Bracing has several advantages over taping. A sportsperson can put a brace on by himself or herself and, although the initial cost of a brace may be high, a good-quality, strong brace lasts a considerable time and may prove to be
cheaper than repeated taping. Legendary cricketer Sachin Tendulkar regularly used an elbow brace during his tennis elbow injury.
Protective equipment has been designed to shield various parts of the body against injury without interfering with sporting activity. Remember Phil Hughes, the Aussie Batsman died during a match when the ball hit the back of his neck!
After that incidence the helmets have been modified and added with an extra protection at the back of the neck.
Other protective equipments include pads, elbow guard, gloves, groin guard, thigh and chest guard. Suitable equipment All the equipments used for playing must be suitable and comfortable for the player. Equipments of appropriate size and shape help the player to perform with minimal discomfort.

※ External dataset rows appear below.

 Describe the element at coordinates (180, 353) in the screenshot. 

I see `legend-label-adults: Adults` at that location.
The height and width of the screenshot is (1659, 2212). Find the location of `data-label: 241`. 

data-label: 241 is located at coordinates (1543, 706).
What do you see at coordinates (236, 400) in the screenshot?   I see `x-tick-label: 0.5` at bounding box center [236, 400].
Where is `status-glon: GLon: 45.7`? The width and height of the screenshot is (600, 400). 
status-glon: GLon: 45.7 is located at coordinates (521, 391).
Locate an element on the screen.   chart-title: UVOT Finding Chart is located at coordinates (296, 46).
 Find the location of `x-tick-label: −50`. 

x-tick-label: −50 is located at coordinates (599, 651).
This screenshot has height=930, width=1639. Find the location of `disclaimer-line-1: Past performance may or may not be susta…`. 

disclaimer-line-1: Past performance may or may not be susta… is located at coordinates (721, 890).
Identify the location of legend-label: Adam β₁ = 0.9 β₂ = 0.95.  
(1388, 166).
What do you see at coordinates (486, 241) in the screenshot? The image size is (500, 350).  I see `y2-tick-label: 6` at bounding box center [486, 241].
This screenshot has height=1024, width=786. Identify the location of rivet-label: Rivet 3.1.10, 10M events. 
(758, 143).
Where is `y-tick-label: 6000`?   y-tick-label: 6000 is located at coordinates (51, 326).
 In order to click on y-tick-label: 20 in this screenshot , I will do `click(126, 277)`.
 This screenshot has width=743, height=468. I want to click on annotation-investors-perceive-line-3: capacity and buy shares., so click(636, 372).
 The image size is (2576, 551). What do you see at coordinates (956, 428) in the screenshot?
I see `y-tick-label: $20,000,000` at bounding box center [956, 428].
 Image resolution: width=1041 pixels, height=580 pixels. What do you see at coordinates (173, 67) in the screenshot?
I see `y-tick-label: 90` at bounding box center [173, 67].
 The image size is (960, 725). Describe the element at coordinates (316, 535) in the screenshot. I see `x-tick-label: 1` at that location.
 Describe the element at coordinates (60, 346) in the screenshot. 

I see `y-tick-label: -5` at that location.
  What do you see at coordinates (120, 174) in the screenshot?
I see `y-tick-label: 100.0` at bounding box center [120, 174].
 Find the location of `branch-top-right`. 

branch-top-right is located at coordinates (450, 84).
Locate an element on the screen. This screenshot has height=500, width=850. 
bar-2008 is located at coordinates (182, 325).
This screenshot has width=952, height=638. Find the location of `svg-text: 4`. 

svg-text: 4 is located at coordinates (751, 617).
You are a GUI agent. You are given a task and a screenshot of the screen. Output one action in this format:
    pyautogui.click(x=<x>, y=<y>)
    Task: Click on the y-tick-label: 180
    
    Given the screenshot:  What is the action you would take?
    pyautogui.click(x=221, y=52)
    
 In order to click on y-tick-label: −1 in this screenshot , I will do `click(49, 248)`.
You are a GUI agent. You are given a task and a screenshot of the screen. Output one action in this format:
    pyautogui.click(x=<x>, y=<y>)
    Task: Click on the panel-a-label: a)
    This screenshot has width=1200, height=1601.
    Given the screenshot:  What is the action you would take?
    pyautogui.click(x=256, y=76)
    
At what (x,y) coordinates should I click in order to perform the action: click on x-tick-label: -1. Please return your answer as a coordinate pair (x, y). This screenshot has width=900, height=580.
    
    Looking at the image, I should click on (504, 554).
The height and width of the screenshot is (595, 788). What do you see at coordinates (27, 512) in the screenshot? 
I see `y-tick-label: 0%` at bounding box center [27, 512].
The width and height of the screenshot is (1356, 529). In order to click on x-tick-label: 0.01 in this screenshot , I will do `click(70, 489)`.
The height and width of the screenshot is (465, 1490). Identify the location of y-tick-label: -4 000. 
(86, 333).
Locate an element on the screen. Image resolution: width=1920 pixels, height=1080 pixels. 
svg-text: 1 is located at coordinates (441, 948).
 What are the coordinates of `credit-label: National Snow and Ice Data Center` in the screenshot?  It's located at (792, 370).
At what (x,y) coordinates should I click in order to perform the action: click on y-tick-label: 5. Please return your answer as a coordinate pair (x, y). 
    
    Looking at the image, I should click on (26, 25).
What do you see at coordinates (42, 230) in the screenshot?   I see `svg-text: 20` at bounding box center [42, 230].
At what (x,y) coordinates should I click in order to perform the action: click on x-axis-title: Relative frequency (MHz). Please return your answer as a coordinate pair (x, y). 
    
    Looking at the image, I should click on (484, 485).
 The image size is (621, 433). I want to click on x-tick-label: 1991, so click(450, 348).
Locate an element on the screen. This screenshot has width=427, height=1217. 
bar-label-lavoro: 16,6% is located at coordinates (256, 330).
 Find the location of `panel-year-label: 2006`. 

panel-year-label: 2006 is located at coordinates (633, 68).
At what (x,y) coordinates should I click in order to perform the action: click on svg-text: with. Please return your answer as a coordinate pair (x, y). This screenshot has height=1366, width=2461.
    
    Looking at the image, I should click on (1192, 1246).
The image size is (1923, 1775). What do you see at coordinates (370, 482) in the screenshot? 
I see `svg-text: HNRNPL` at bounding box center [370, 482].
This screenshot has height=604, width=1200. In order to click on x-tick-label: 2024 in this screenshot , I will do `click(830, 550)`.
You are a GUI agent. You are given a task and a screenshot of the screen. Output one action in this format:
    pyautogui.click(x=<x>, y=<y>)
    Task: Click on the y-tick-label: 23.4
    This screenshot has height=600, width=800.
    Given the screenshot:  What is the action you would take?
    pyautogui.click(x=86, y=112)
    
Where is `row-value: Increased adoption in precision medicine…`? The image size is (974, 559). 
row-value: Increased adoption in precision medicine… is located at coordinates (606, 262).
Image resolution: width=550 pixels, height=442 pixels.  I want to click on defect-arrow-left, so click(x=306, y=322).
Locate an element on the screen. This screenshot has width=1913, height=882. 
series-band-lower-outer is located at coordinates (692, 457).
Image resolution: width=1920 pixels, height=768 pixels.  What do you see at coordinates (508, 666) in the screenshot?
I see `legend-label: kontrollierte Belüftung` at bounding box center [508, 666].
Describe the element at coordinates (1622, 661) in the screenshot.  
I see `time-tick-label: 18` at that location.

For Example: Running shoes or spikes
I have often encountered players wearing the same spikes for almost 4-5 years. Their spikes are almost worn out and flat which decreases the grip of the shoe with the ground surface leading to instability during running, causing injuries. The optimum shoe to prevent injuries is one that matches the player’s specific body and foot features.
We as cricketers have to play on different grounds comprising of different soils. Some grounds are soft while, some are really hard. Hard surfaces can lead to increased ground reaction force (it is force that the ground exerts on foot after the foot landing) leading to pain in the shin bone. I have seen many players practicing on cement wickets and coming with shin pain. Whereas soft surfaces leads to loose landing of the foot which can cause serious ankle injuries.
A surface which feels easy to grip and run easily is considered to be an appropriate one.
Training to gain the optimum fitness is an important component. In an era where fitness has become the most prime factor in the cricketing world, appropriate training can help you achieve it. Be it overtraining or undertraining, both can cause injuries. Hence doing the right kind of training at the right time with good workload management can help you reduce the rate of injury in a better way.
Adequate recovery is essential if the athlete is to benefit fully from training and prevent injuries from occurring. A number of methods are commonly used to fasten the recovery process. These include:
1. Warm-down (active recovery)
2. Cold water immersion (ice baths)
4. Lifestyle factors
It is always better to do Prehabs (prevention rehab) and be injury free rather than sitting out and doing rehab which at times become frustrating as you have to be away from the sport. But do you actually think about it that much? If not, then its time to think about it! Hope this one will help you in prolonging your cricketing career! Cheers to many more years of injury free cricket.